He had three dreams over three consecutive nights in which he saw the fish with all its original features restored, reported his wife, Elizabeth Agassiz, in “Louis Agassiz: His Life and Correspondence.” On the first two nights, he couldn’t hold the image in his mind upon waking. But on the third night, he was prepared with paper and pencil to record the vision.
His wife wrote: “He hastened to the Jardin des Plantes, and, with his drawing as a guide, succeeded in chiseling away the surface of the stone under which portions of the fish proved to be hidden. When wholly exposed it corresponded with his dream and his drawing, and he succeeded in classifying it with ease. He often spoke of this as a good illustration of the well-known fact, that when the body is at rest the tired brain will do the work it refused before.”

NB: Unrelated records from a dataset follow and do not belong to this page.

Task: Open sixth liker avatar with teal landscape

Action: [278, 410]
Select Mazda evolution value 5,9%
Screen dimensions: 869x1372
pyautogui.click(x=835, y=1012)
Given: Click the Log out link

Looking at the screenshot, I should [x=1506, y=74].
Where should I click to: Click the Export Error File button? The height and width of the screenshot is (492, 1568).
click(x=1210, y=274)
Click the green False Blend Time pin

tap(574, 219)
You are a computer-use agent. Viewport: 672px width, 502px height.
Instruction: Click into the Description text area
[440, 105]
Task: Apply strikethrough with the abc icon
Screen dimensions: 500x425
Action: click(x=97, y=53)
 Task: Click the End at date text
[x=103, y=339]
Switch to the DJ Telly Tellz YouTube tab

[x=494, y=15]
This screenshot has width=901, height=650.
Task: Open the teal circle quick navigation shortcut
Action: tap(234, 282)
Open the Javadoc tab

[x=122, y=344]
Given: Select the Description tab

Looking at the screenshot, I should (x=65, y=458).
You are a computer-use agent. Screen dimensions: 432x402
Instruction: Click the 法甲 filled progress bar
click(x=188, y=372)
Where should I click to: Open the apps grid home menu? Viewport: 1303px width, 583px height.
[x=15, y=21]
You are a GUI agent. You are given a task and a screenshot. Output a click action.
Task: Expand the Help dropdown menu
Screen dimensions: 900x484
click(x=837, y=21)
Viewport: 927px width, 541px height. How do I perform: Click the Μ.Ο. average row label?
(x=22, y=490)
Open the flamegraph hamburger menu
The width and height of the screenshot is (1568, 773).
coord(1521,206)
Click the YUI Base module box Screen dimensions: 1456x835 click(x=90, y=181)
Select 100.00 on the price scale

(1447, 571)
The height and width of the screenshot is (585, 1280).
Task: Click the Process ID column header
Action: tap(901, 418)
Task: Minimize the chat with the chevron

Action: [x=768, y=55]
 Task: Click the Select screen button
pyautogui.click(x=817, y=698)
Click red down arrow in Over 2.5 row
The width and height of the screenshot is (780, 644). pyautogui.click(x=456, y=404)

Indian Village Boy’s Visions Make Him a Famed Mathematician
Srinivasa Ramanujan was born to a poor family in South India in 1887. Legend has it that a goddess appeared to him in his dreams to give him mathematical formulae, which were not understood by people he showed them to in India, but which stunned G.H. Hardy of Cambridge University in England to whom Ramanujan wrote a letter in 1913.
Indian-American mathematician Krishnaswami Alladi wrote about these events in his paper “Srinivasa Ramanujan: Going Strong at 125” in the December 2012 Notices of the American Mathematical Society. He also described Ramanujan as “a self-taught genius, … one of the greatest mathematicians in history, and one of the most romantic figures in the mathematical world.”
Ramanujan’s mother also had a dream that made her son’s success possible. Thayer Watkins, an economics professor at San José University, wrote in a paper titled “Srinivasa Ramanujan, a Mathematician Brilliant Beyond Comparison,” of a dream that allowed Ramanujan to go to Cambridge: “Ramanujan’s mother had a dream in which she saw her son sitting amongst a group of Europeans with a big halo surrounding him. This convinced her that it was alright for her son to travel to England.”